On the whole, the game is on the easy end of the spectrum — for an adventure game. Unlike many games in the genre, Puzzle Bots is setup as rooms and each room is its own puzzle. There is no need to perform the “adventure game shuffle:” look at a puzzle, go somewhere else, solve a different puzzle and return to the original task at hand. Everything is self-contained, which gives the game traditional puzzle genre feel.
The graphics continue this theme as well. It’s set-up as an old-school Saturday morning cartoon. As such, the levels are bright and colorful. There are the laboratories, a garden, playhouses and a factory. A jack-in-the-box springs to life when the handle is pushed. Sometimes the animation is a bit “jerky.” What is meant by that statement is that the characters will not smoothly move from point A to point B. Instead, they’ll go to a point in between them, turn, move a bit, turn, move and complete the action.
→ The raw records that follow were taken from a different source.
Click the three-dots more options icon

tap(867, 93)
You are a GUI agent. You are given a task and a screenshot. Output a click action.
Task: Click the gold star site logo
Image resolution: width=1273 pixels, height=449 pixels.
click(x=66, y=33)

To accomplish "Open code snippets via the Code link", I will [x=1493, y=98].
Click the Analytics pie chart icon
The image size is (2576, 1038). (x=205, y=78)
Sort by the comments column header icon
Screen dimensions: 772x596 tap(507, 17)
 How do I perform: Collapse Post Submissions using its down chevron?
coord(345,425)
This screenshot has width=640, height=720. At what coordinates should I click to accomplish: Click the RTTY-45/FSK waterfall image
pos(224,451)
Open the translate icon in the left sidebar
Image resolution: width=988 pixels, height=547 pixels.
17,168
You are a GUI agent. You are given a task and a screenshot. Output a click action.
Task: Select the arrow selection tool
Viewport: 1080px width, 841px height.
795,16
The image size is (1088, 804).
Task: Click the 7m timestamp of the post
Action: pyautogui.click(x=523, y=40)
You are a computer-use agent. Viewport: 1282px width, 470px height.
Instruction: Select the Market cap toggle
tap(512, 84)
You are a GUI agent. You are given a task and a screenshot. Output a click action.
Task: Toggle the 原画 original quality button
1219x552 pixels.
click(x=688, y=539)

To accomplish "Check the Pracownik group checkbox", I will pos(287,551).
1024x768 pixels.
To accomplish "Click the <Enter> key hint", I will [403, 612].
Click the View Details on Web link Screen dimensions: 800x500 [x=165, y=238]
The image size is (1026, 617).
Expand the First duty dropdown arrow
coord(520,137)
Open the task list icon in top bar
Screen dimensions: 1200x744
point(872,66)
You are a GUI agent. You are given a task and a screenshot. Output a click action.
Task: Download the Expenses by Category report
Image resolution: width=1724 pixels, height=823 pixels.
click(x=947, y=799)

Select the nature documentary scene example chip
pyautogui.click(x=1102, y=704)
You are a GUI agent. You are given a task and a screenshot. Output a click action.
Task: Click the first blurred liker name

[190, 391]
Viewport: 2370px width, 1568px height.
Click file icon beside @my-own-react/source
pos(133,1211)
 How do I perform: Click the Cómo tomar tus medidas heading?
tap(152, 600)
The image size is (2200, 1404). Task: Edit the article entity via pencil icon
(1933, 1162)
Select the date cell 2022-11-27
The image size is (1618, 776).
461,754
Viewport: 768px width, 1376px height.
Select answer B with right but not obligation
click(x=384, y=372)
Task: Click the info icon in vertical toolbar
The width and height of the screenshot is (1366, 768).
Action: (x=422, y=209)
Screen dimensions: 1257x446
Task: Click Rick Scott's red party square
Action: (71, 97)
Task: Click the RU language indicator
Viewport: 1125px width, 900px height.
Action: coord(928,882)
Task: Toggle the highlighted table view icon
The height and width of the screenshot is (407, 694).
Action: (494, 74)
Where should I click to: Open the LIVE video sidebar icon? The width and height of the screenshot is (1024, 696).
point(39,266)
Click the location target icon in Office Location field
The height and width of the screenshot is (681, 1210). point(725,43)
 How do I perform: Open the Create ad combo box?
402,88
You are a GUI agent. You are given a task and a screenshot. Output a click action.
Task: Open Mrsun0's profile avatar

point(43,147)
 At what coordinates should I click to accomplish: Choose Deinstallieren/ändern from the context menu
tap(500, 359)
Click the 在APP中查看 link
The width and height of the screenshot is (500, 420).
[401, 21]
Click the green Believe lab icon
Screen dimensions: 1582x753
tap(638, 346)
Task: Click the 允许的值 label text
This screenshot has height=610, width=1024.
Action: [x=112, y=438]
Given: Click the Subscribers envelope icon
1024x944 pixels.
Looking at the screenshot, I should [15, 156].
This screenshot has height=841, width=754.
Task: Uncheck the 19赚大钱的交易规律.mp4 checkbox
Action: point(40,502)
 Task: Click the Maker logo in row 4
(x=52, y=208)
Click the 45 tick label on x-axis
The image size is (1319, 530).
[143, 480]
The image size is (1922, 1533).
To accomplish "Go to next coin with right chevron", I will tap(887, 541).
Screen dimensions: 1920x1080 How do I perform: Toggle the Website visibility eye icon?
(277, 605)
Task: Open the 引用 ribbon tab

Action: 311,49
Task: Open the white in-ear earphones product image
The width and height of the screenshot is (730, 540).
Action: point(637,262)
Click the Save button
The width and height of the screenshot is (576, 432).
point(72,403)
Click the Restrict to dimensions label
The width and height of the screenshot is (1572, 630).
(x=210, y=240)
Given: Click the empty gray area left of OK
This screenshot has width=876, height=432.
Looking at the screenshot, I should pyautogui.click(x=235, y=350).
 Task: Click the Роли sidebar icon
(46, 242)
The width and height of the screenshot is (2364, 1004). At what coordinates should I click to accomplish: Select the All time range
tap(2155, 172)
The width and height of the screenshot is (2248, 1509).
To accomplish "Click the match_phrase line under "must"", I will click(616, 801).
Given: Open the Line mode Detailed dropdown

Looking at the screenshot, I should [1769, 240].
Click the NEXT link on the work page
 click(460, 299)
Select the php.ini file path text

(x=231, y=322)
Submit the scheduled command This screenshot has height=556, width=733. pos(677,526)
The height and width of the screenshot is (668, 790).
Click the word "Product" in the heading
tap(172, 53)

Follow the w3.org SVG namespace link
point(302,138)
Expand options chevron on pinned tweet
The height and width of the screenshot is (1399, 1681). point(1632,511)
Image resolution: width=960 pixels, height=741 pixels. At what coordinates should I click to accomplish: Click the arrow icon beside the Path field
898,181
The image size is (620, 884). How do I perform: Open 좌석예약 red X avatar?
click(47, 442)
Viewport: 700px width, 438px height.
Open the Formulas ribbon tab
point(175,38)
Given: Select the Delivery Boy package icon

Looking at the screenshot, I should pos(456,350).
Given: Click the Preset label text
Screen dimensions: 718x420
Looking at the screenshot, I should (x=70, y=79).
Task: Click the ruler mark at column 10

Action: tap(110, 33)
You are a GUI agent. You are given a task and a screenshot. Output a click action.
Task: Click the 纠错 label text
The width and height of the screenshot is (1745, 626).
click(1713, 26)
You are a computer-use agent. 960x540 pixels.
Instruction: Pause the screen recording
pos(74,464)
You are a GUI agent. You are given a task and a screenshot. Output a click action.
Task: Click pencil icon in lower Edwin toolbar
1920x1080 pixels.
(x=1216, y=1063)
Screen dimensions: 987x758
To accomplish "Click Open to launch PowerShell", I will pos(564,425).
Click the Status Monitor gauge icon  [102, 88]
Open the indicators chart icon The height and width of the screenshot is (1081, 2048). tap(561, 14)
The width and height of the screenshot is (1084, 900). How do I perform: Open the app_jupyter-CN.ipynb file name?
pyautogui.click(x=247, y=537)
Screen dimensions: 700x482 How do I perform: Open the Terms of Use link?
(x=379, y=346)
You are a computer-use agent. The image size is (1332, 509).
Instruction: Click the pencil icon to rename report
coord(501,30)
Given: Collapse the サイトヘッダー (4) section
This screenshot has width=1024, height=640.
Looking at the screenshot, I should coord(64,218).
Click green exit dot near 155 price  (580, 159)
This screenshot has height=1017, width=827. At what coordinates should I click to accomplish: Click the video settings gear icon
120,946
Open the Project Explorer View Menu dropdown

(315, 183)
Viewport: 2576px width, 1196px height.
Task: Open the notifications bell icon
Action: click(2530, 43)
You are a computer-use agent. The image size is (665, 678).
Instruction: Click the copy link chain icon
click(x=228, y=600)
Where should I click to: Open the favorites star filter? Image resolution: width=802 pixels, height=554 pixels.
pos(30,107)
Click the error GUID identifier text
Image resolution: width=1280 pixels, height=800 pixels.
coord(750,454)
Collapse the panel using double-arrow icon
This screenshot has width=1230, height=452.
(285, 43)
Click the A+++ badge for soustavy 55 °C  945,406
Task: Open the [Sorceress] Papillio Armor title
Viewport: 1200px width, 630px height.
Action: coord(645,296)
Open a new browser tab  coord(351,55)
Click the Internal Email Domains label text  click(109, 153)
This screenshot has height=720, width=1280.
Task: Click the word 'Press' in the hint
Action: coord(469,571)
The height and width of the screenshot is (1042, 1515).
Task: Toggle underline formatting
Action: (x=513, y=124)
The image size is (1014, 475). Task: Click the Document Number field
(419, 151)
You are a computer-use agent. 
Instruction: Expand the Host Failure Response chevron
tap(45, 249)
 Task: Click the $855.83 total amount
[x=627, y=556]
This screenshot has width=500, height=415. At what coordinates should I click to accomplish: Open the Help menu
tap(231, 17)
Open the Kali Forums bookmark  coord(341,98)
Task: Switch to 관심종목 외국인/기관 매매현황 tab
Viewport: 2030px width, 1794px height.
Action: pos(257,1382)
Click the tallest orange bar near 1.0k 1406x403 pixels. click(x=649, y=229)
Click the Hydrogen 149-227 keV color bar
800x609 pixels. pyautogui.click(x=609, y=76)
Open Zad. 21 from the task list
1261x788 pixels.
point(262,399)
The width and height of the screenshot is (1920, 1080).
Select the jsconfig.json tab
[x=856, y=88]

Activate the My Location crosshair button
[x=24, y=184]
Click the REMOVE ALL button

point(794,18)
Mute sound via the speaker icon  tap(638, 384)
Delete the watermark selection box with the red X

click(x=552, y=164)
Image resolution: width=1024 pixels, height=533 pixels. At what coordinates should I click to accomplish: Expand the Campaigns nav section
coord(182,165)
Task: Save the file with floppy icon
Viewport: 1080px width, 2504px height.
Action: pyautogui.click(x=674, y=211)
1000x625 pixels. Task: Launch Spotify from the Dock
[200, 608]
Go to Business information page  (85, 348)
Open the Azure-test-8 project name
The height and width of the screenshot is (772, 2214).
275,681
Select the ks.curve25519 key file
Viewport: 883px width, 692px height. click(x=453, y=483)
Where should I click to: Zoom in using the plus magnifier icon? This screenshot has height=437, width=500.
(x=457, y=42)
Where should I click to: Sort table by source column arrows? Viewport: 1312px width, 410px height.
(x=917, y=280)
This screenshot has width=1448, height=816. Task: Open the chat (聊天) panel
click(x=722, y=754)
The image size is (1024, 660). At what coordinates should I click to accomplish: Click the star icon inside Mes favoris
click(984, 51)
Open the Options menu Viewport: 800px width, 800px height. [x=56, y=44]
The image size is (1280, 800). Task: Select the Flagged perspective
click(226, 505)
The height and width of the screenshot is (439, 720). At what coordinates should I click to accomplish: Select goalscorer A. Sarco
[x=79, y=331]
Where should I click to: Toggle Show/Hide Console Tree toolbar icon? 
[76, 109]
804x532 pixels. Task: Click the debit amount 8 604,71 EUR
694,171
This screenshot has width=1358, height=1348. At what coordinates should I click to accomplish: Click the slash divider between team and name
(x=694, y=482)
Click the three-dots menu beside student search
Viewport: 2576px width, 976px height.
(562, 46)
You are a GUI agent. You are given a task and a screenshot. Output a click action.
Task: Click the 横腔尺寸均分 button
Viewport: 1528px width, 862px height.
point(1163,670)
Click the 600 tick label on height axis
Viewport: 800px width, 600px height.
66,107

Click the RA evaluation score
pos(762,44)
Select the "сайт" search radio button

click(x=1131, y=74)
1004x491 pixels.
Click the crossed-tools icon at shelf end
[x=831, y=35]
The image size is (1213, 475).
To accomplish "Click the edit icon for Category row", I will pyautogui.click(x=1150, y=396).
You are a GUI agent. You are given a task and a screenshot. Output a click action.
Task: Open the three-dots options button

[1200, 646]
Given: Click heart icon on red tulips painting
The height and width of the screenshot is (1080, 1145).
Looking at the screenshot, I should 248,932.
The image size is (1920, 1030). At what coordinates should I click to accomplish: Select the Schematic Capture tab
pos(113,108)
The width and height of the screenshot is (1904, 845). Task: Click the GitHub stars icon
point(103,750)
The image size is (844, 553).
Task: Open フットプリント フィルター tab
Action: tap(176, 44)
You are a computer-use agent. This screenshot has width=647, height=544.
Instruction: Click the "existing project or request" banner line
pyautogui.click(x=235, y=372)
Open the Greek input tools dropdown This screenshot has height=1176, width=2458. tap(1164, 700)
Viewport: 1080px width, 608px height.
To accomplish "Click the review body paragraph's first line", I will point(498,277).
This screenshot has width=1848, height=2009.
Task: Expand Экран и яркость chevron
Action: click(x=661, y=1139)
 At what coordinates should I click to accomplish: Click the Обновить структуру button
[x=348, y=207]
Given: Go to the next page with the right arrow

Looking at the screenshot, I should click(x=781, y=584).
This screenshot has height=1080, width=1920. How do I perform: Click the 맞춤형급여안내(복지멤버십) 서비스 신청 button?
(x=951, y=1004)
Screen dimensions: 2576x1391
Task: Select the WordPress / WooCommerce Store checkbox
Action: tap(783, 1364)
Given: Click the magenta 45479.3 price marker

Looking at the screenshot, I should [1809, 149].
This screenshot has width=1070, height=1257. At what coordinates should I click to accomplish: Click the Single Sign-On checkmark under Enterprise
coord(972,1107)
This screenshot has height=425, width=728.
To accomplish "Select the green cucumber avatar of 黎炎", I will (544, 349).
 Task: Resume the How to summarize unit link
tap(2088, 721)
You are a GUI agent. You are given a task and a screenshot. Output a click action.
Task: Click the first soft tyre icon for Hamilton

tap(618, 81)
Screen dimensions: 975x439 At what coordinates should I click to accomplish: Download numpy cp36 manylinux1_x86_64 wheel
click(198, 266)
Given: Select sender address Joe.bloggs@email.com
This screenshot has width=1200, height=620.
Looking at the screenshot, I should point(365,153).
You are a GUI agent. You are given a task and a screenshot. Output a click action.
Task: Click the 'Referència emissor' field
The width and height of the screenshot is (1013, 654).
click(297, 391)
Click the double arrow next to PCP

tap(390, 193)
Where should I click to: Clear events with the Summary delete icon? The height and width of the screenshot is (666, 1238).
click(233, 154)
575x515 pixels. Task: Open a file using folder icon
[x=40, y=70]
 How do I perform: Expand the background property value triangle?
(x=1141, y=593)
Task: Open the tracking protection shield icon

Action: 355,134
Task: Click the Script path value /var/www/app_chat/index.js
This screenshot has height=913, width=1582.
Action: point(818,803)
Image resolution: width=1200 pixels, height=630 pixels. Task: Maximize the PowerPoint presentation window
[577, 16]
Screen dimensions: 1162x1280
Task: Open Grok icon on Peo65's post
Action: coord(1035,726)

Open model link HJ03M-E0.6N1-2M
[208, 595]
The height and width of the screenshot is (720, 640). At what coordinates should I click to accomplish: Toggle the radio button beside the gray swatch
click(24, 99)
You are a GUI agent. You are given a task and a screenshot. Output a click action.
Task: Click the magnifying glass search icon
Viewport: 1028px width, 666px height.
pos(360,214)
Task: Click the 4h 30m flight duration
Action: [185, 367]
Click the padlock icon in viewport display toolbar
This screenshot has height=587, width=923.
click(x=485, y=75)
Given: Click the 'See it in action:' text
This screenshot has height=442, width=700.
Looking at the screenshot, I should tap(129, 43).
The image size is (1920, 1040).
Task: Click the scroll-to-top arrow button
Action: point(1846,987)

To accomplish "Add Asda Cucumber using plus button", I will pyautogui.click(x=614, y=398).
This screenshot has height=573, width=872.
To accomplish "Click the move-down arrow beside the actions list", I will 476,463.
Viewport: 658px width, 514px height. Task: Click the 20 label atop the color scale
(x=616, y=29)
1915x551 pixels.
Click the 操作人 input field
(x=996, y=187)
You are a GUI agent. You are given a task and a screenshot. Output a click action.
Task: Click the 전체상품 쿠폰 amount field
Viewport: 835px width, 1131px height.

Though I admit it is a little weird by modern standards, it fits perfectly with its old-school credentials.
Sound wise, the basic noises are a bit generic. The music, while not memorable, fits the chipper mood and nicely fits the game’s laid back pace. What really shines is the voice acting. It’s downright awesome and makes the game’s silly plot hilarious. Without it, the game would be a hollow shell.
And if any of this interests you, then you seriously owe it to yourself to pick up a copy of Puzzle Bots. Yes, compared to the massive majority of adventure games on the market this one is on the easy and short side. Here’s the thing, it is just an enjoyable romp. Come for the simple and accessible gameplay, stay because the writing is funny and the game is well made. For a game that costs five bucks on Desura, this should help Miss Robinson garner a stronger following. Whatever project she and her crew release next, I look forward to it.